Jesus, in his subversive way, instead of comparing the kingdom of God to a rare, majestic, beautiful tree; he chooses to compare the kingdom of God to a scrappy, tenacious bush that is actually kind of invasive and pretty common. Depending on the precise variety of seed, it would produce a plant that would normally reach between 2 and 6 feet in height, compared to the 80 feet that a cedar can reach. Matthew and Luke both change the word ‘bush’ to ‘tree’ in their accounts of Jesus’ parable, unsettled by the image of this invasive bush and use the word tree to try to make it fit a little better into a more appropriate image for the kingdom of God.[9]

But in both cases the sign that the full potential of both the mustard seed and the cedar tree has been realized is that it provides shade, shelter and a resting place to the birds. A place where the birds can make their nests because it is spacious and sturdy, inviting and inclusive. One scholar notes that the reference to birds making their nests in the tree is a reference to the gathering of Gentiles to the God of Israel.[10]  Birds are also symbols of faithfulness and trust, evoking images of vulnerability and freedom.

For Jesus, the kingdom of God is not a rare occurrence, but something happening all the time, everywhere, beyond our control, driven by God’s inexorable, unquenchable desire for the renewal of all creation. God relentlessly affirms our potential to be individuals and communities and societies of compassion.
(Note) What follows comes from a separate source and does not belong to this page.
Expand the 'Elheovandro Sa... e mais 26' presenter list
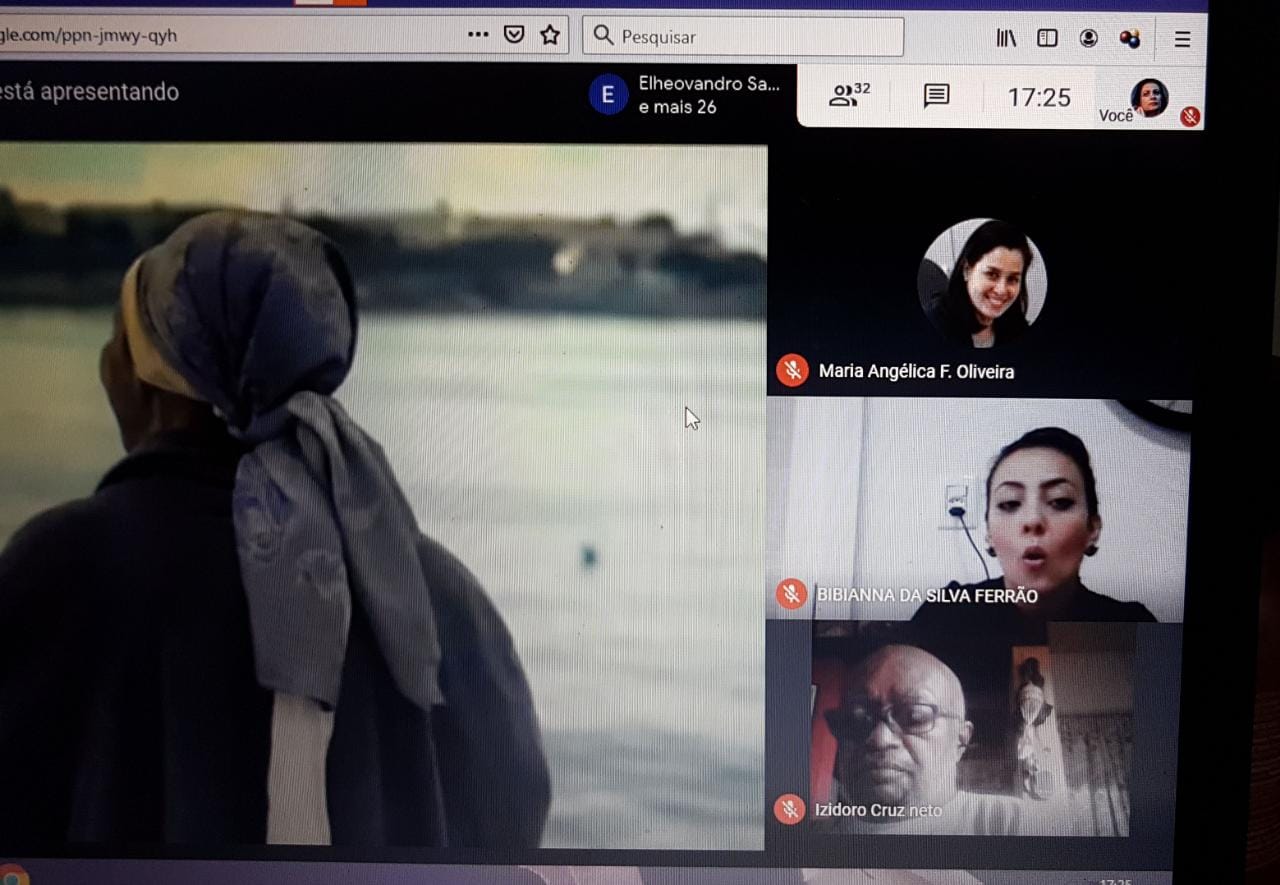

God invites us to build a kingdom characterized by our care for one another, our encouragement of each other’s growth and healing, and our listening and affirmation of the divine in each other.

God invites us to trust in God’s provision promising us that slowly but surely the world will be overcome by the invasive and unstoppable nature of God’s love, mercy and justice.

May it be so.





[3] Rohr, R., & Martos, J. (2005). From wild man to wise man: Reflections on male spirituality. St. Anthony Messenger Press.

[4] Rohr, R., & Martos, J. (2005). From wild man to wise man: Reflections on male spirituality. St. Anthony Messenger Press.

[5] Rohr, R., & Martos, J. (2005). From wild man to wise man: Reflections on male spirituality. St. Anthony Messenger Press.




[8] Ryken, L., Wilhoit, J. C., & Longman III, T. (Eds.). (2010). Dictionary of biblical imagery. InterVarsity Press.

[9] Bartlett, D. L., & Taylor, B. B. (Eds.). (2010). Feasting on the Word: Year B. Westminster John Knox Press.

[10] Bartlett, D. L., & Taylor, B. B. (Eds.). (2010). Feasting on the Word: Year B. Westminster John Knox Press.